Heljensbad: Neubau-Planung unter neuen Vorzeichen

Heiligenhaus : Millionenplan für Bad nimmt Fahrt auf

Noch sind es 15 Monate bis zur Kommunalwahl. Je nach Zeitmodell kann der Neubau des Bades zum Wahlkampfschlager werden. Ob das der Sache dienlich wäre, steht dahin. Es dürfte schon schwer genug werden, schnell Baufirmen zu finden.

„Wir haben, eigentlich wie zu jedem Saisonstart, eine fünfstelllige Summe in Technik und Anlage gesteckt.“ Sagt Heljensbad-Chef Holger Brembeck. Die Wiesen sind gemäht, die Becken befüllt, dem allerersten Augenschein nach könnte es mit dem Betrieb losgehen. Das wird aber aller Voraussicht nach erst am 1. Juni der Fall sein. Im Blick hat Brembeck allerdings eine völlig andere Terminstrecke. Und damit steht er nicht allein.

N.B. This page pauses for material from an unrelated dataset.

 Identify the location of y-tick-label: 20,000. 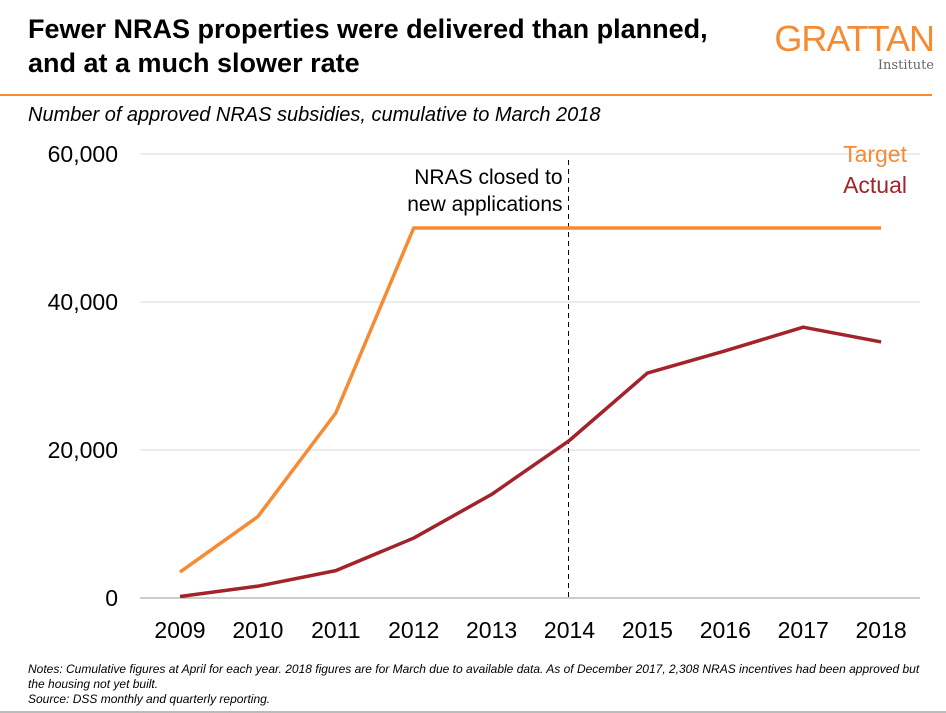
(83, 450).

Die Diskussion um die Millionen-Investition in das neue Bad lebt auf. Am Dienstgabend hat der neu ins Leben gerufene „Lenkungskreis“ zum zweiten Mal getagt, verstärkt durch Profis einer Sportstätten-Betriebs- und Planungsgesellschaft, wie Bürgermeister Beck auf Anfrage mitteilte. Was die größte Infrastruktur-Investition der Stadt seit langer Zeit angeht, wird eine neue Strategie erkennbar.

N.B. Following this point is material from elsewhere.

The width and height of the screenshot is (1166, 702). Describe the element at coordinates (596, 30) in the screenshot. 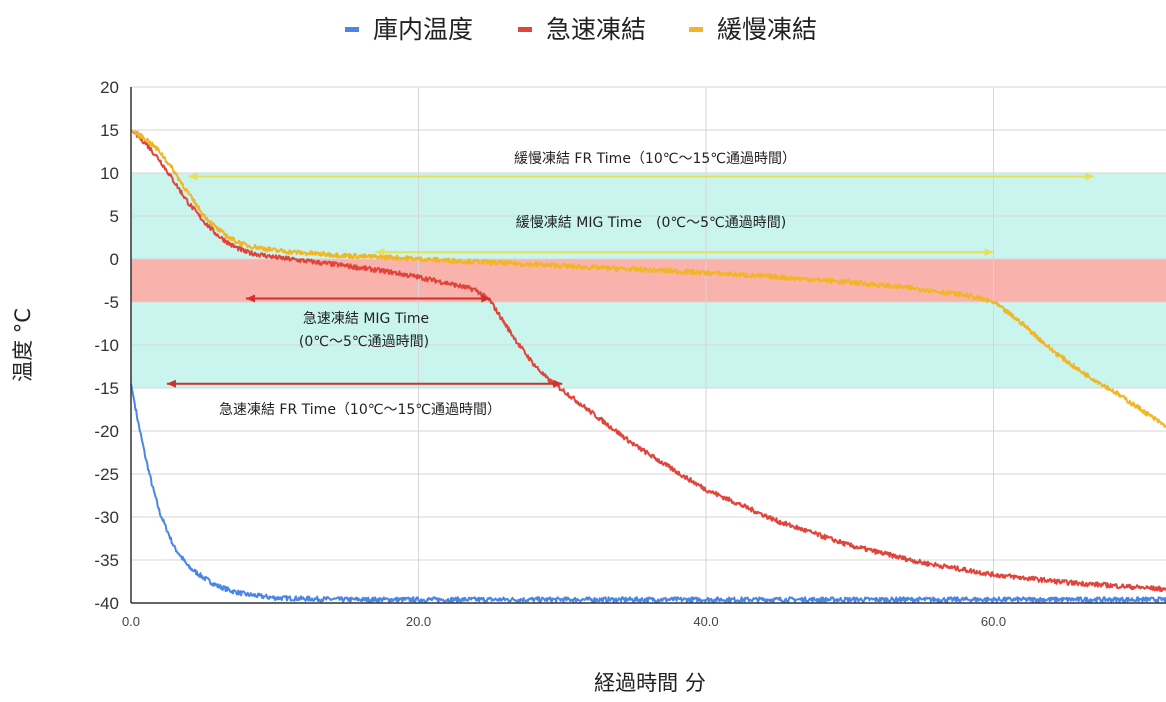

Becks Bemühen geht seit geraumer Zeit dahin, einen, wie er selbst sagt, „anfangs völlig vergurkten Prozess ganz neu aufzusetzen“. Genau dafür soll der Lenkungskreis einstehen. Er besteht aus je zwei Mitgliedern der Ratsfraktionen, Vertretern der Stadtwerke (Bäderleitung) und der Verwaltung sowie den Planer-Profis. Über das geplante Vorgehen sagt Beck: „Ich möchte, anders als eben in der Vergangenheit, eine sehr sachorientierte Diskussion haben.“ Dieser „konsensuale Weg“ funktioniere diesmal auch, so sein Eindruck. Vereinbart sei aber auch, keinerlei Details vorzeitig publik zu machen. Ob und welche Hausaufgaben also die Profiplaner mit auf den Weg nach Hause bekamen, ließ er offen. Man habe sich auf Vertraulichkeit verständigt. Nur so viel: Vor den Sommerferien werde es ein weiteres Treffen geben.

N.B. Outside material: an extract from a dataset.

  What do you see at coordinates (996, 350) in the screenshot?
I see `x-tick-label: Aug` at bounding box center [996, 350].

Beck ließ keinen Zweifel daran aufkommen, dass das Bad-Thema aus seiner Sicht nicht für Wahlkampfgetöse aller Art taugt. Ob es nicht trotzdem so kommt, steht vorläufig dahin. Denn abseits konkreter Planung und Kommunikationsstrategie dürfte es, je näher der Wahltermin rückt, auch um die Praxis gehen. Konkret auch darum, Baufachfirmen für das Großprojekt zu finden. Dass dies in diesen Tagen keine schnelle Selbstverständlichkeit für öffentliche Bauherren ist, hat unlängst Landrat Thomas Hendele betont, als er die Pläne für die Sanierung der Polizeiwache am Höseler Platz erläuterte.

Das Bad-Vorhaben hat eine ungleich größere Dimension. Es wurden bereits erkennbar Pflöcke eingeschlagen: Die Pachtverträge für die Kegelanlage und den Schießstand an der Selbecker Straße – die einzigen direkten Bad-Anlieger – sind gekündigt. Die Zukunft der beiden Vereine war am Dienstag noch nicht Thema, wie Beck sagte.